A foreign intelligence agent in 2008 managed to pull off the “most significant breach of U.S. military computers” in history by using a cigarette-lighter-sized portable flash drive to infect computers used by Central Command to oversee combat activities in Iraq and Afghanistan, according to a U.S. defense official.
The breach, unprecedented in both the size and the nature of information that was then easily transferred to servers in enemy countries, was first reported by the L.A. Times in November 2008. But neither the U.S. government’s response to nor the damning scope of the breach had been widely discussed until an article penned by U.S. Deputy Secretary of Defense William Lynn III confirmed many of the details this week in the September/October issue of the journal Foreign Affairs.

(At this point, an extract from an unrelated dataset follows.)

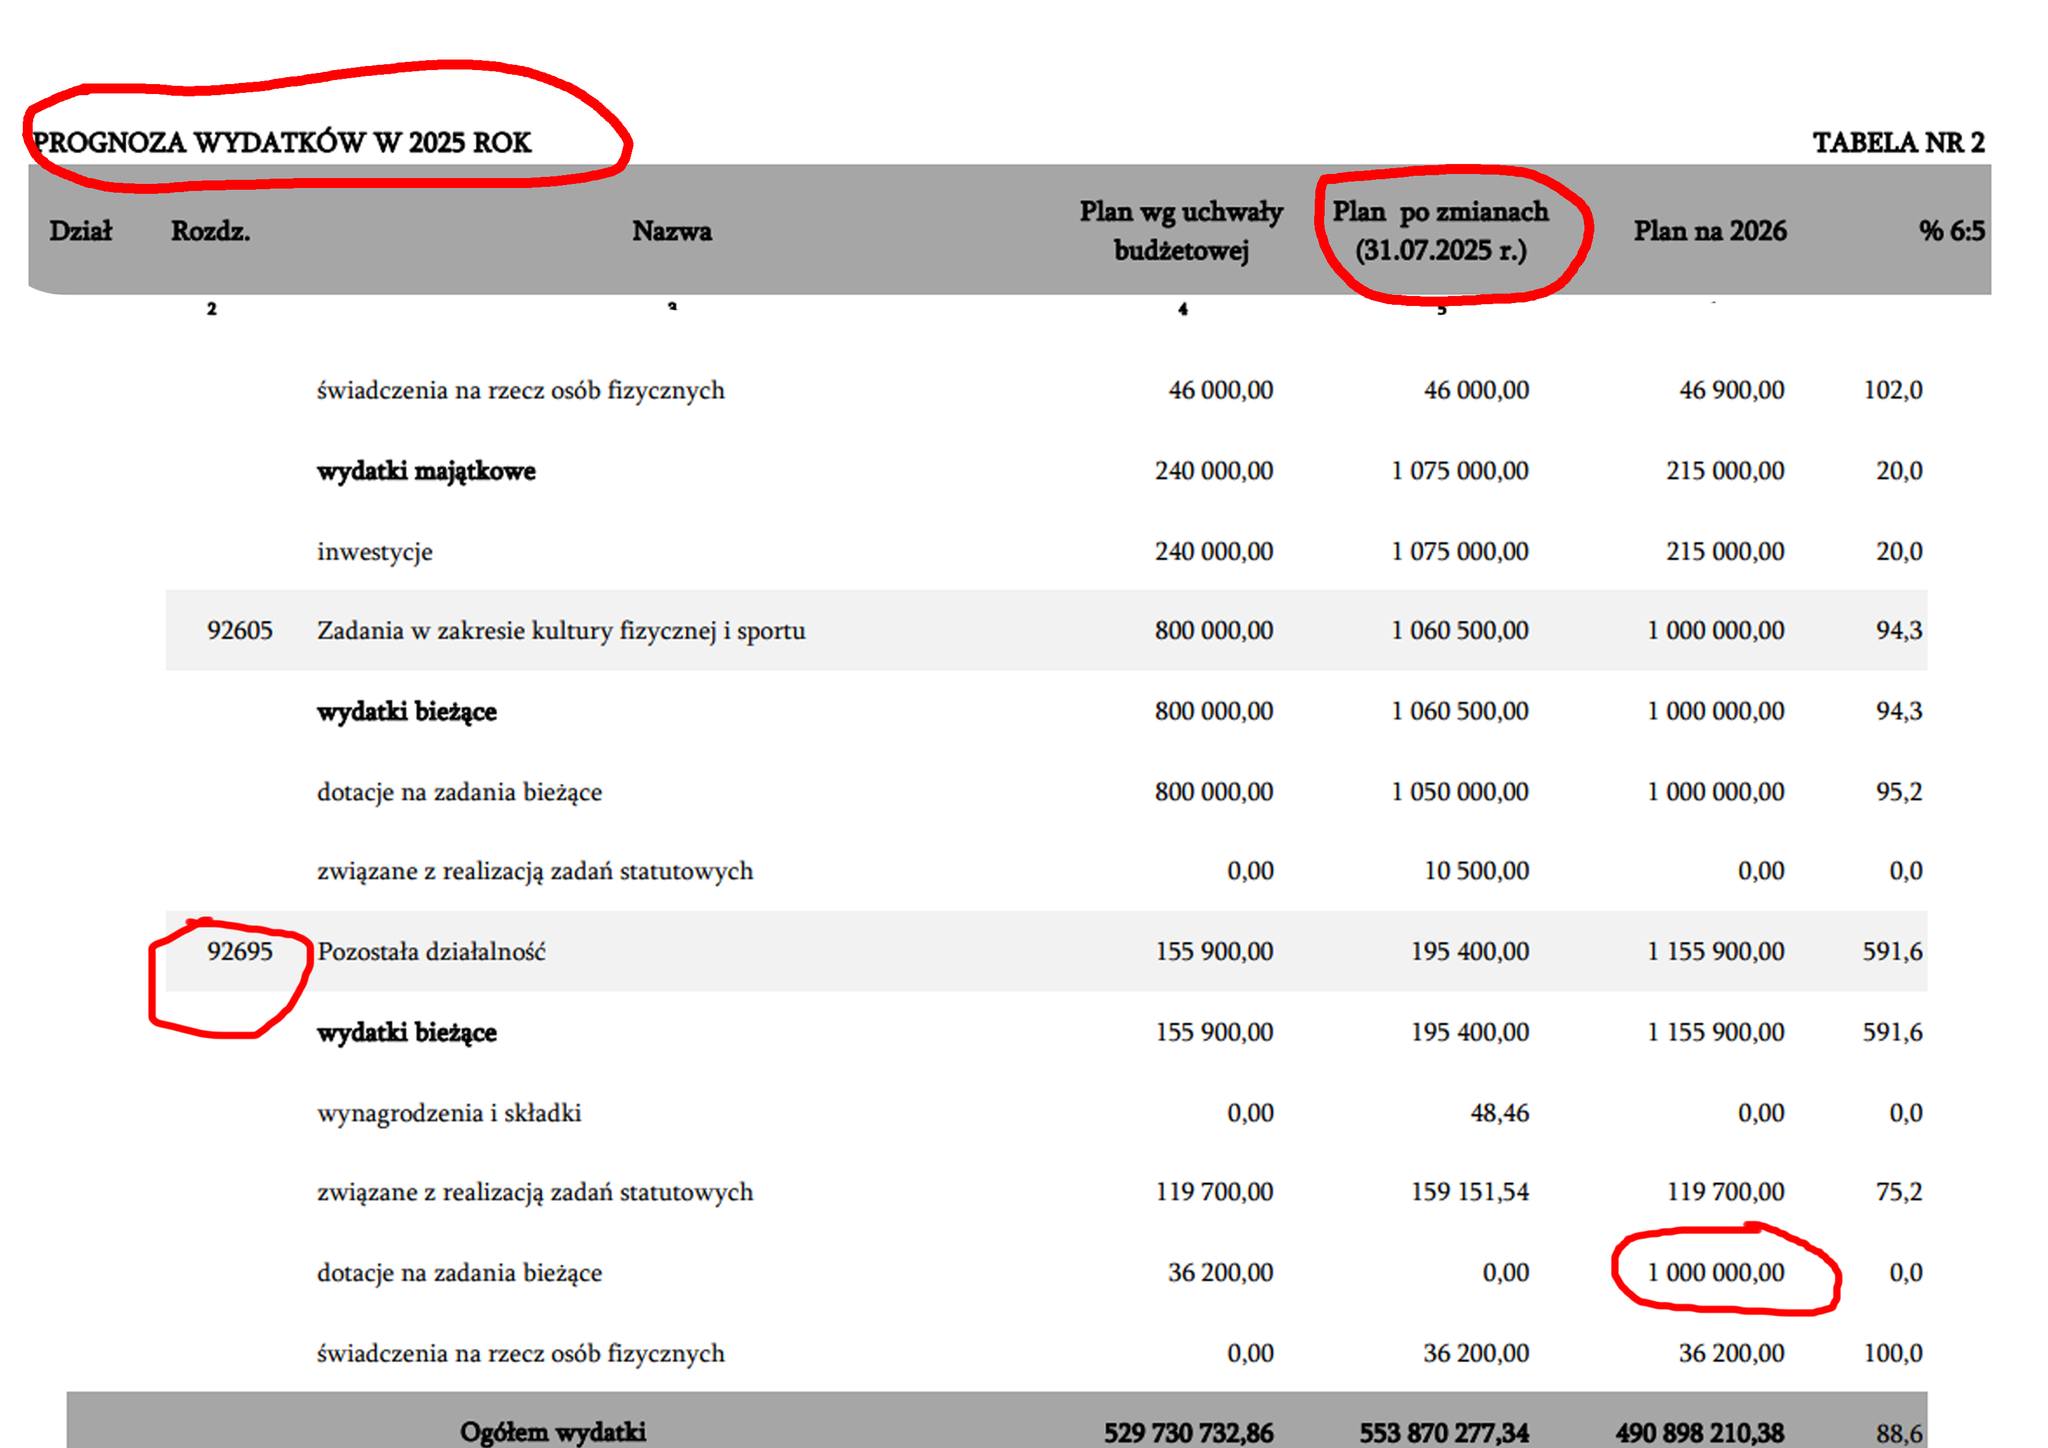
Task: Click the circled 1 000 000,00 value
Action: coord(1715,1273)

Lynn went on to say that more than 100 different foreign intelligence agencies are routinely working around the clock to hack into U.S. military networks and computers. The threat is so obvious and disconcerting that the Pentagon has been partnering with other governments and private-sector companies to conjure up appropriate, effective responses to growing cyber terrorism threats against the government, military, enterprise companies and U.S. citizens, he added.
He did not identify which country or countries the spy was working for, but the Times article cited sources who suspected Russian involvement in the elaborate attack.
“It was a network administrator’s worst fear: a rogue program operating silently, poised to deliver operational plans into the hands of an unknown adversary,” Lynn wrote in the article.
Lynn said the Pentagon responded with a plan — dubbed Operation Buckshot Yankee — that he said “marked a turning part in the U.S. cyber-defense strategy.” Initially the plan brought forth by the Defense Department banned the use of portable flash drives on any military computers (a prohibition that has since been slightly modified) and eventually, with the help of the National Security Agency, expanded to include systems that are “part sensor, part sentry and part sharpshooter” that are designed to immediately and automatically counter cyber attacks in real time.
Still, Lynn warned that the daunting challenge of safeguarding more than 15,000 military networks serving more than 7 million computers and mobile devices scattered across dozens of countries. Coupled with the relative ease by which would-be cyber terrorists can devise and initiate an attack, the threat means the government needs a complete overhaul in the way it thinks about, builds and implements security technology and systems going forward, he said.
“A dozen determined computer programmers can, if they find a vulnerability to exploit, threaten the United States’ global logistics network, steal its operational plans, blind its intelligence capabilities or hinder its ability to deliver weapons on target,” he wrote.
Lynn’s admonishment sounds eerily similar to the cyber security challenges outlined in June by Gen. Keith Alexander, the Defense Department’s new cyber security czar during his first public appearance after taking on the newly created federal appointment.
“Today our nation’s interests are in jeopardy,” Alexander said in an address at the Center for Strategic and International Studies, a Washington think tank.
Cyber terrorists targeting government, enterprise targets
Alexander added that the 15,000 networks the Defense Department maintains are probed by unauthorized users roughly 250,000 times an hour, or 6 million times each day.
The ingenuity and creativity of cyber terrorists, whether operating as independents or representing nation states or terrorist organizations, has already been felt by some of America’s largest and most technologically savvy companies including Google (NASDAQ: GOOG), Adobe Systems (NASDAQ: ADBE) and Intel (NASDAQ: INTC).
In January, top executives at America’s three largest oil companies, ExxonMobil (NYSE: XOM), ConocoPhillips (NYSE: COP) and Marathon Oil (NYSE: MRO), were targeted by sophisticated malware campaigns that managed to extract key information including proprietary data related to the location of new oil reservoirs as well as detailed information about U.S. oil reserves and production capacity.
The need to revise and, perhaps most important, quickly plan and implement appropriate security technology and protocols has been central to the Obama administration’s mandated overhaul of the nation’s IT systems and networks.
In October, the RAND Corporation released a study titled “Cyberdeterrence and Cyberwar” in which it concluded the U.S. and other nations dependent on externally accessible computer networks — particularly those used for electric power, telephone service and military command and control — are “danger of falling victim to a coordinated attack.”